(Collected data)
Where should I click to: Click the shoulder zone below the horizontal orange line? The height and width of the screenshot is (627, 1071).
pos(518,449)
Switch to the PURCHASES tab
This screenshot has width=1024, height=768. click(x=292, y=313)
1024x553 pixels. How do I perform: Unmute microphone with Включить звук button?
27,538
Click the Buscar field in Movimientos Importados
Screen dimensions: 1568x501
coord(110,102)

* **THE PROBLEM**: Line by line, reproduce the data exactly as given.

* **SOLUTION TO THIS EXERCISE**:
Where should I click to: Click the shoulder zone below the horizontal orange line? The height and width of the screenshot is (627, 1071).
pos(518,449)
Switch to the PURCHASES tab
This screenshot has width=1024, height=768. click(x=292, y=313)
1024x553 pixels. How do I perform: Unmute microphone with Включить звук button?
27,538
Click the Buscar field in Movimientos Importados
Screen dimensions: 1568x501
coord(110,102)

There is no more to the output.